石笙猛然醒转,摇了摇头,定定神道:“没事,狼妖已经死了,咱们回去找一嗔大师。”说罢同二狗原路返回,离开时石笙不由转头望了那微光一眼,心头竟有十分熟悉的感觉,却怎么也想不起来,只得按捺好奇,先找一嗔要紧。
二人离开山洞,赶回一嗔疗伤之地,却见地上只有一滩血迹,不见一嗔人影,石笙心头担心:“难道被野兽叼走了?不可能,一嗔大师就算重伤,也不会敌不过野兽。”忽而心头一动,想起一嗔曾说村民经历的还不够,还差最后一步。
“糟了!他要对村民下手!”石笙心头顿时凉了半截,忙叫上二狗,风驰电掣般往扶风村赶去。
一嗔支走石笙之后,便运功恢复,他有妖族血统,恢复力极强,不一会便恢复了不少体力,他心中的计划还差最后一步,没有石笙干扰,正好实施,于是起身朝扶风村走去。
扶风村早已乱作一团,哭声一片,众村民聚在古钟高台下,听村长安排,如何准备粮食,如何疏散,众村民明明只剩最后一月寿命,却逼不得已,要离开亲人,生离死别,如何能不悲痛?不少老弱妇孺匍在地上嚎啕大哭,父母们亦是抱着子女放声痛哭,万分不舍,他们终于尝到了当初明秀流离失所、家破人亡的痛苦,不过对一嗔来说,这还不够,因为他们还没体会过明秀的绝望,而他的最后一步,就是要让村民彻底绝望。
一嗔趁乱在村民家中“借”来一件月白长衫和一坛老酒,放下几个银币,将白衫穿在身上,跃上村长所在的古钟高台,众村民乍见一嗔,无不戛然止声,连哭泣的小孩,也被父母捂住了嘴,所有人都望向一嗔,露出恐惧神色,纵然心有憎恨,也不敢表现出来。
一嗔放下酒坛,转身看向众村民,道:“诸位倒是明智,最多再有一天,你们所有人都会失去理智,害怕自己暴走伤害亲人,所以选择分开,各自躲进山里,这法子倒是不错。”
村长神色十分疲惫,望着一嗔,道:“你还来做什么?你害的我们还不够惨吗?”
“当然不够。”一嗔淡淡道:“当年你们害死我祖父祖母,逼死我娘,他们做错了什么?你们非逼死他们不可,杀人偿命,难道我便不该报仇?”说着扫视众人,众村民当年参与其事的,纷纷低下头去,不敢直视一嗔目光。

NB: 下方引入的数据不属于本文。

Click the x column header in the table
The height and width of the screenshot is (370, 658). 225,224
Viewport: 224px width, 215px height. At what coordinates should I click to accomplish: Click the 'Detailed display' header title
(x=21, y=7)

村长面有愧色,当初他们逼死何家三口,乃是钉钉板板之事,何家人一向淳朴老实,在村中颇有人缘,当初何刚为狼妖所杀,明秀被狼妖玷污,何家人才是真正的受害者,他们不仅没有怜悯何家,反而对其大肆迫害,的确有亏公道。
半晌,村长方对一嗔道:“不错,你是该报仇,当初作孽的乃是我们这些大人,我们该死,求你高抬贵手,放过孩子们吧,他们没有过错!”
“放过孩子?可笑,可笑!”一嗔纵声长笑,半晌方道:“当初你们为何逼死我何家上下?无非便是因为我是狼婴,你们的孩子没有错,我便有错?我出生不到一日,你们便举全村之众,想要杀我,甚至不惜逼死我祖父、祖母,还有我娘,你们才是丧心病狂!种因得因,种果得果,这一切都是因果报应!”
众村民无言以对,的确是他们先害死何家三口,才招致一嗔如今的报复,若是当初与何家相安无事,又岂会有今日灭村之灾?
一嗔道:“你们畏惧妖,你们仇恨妖,你们以为妖就是恶,所以你们要杀我这个妖兽孽种,人就是善,妖便是恶?当真荒唐可笑,妖不杀人,何故为恶?人若杀人,岂能称善!当初我尚在襁褓,我祖父、祖母、母亲更无过错,却被你们生生逼死,到底你们是妖,还是我是妖?你们披着人皮,却包藏一颗妖心!”
一嗔一番斥骂,如暮鼓晨钟,振聋发聩,众村民无不惭愧,纷纷反思,只觉对一嗔的恨,也没了底气。
一嗔又道:“如今你们中毒妖变,乃是货真价实的妖怪,怎不互相残杀?你们不是喜欢杀妖除魔?你们倒是自杀给我看看!众生平等,妖与人本可和平相处,都是你们心魔作祟,才会种下十年前的恶因,招致今日恶果。”
第十三章 一嗔之死(上)
石笙与二狗风急火燎赶回扶风村,正见一嗔在高台上批斥村民,尚未动手,不由松了口气,忙快步赶了过去。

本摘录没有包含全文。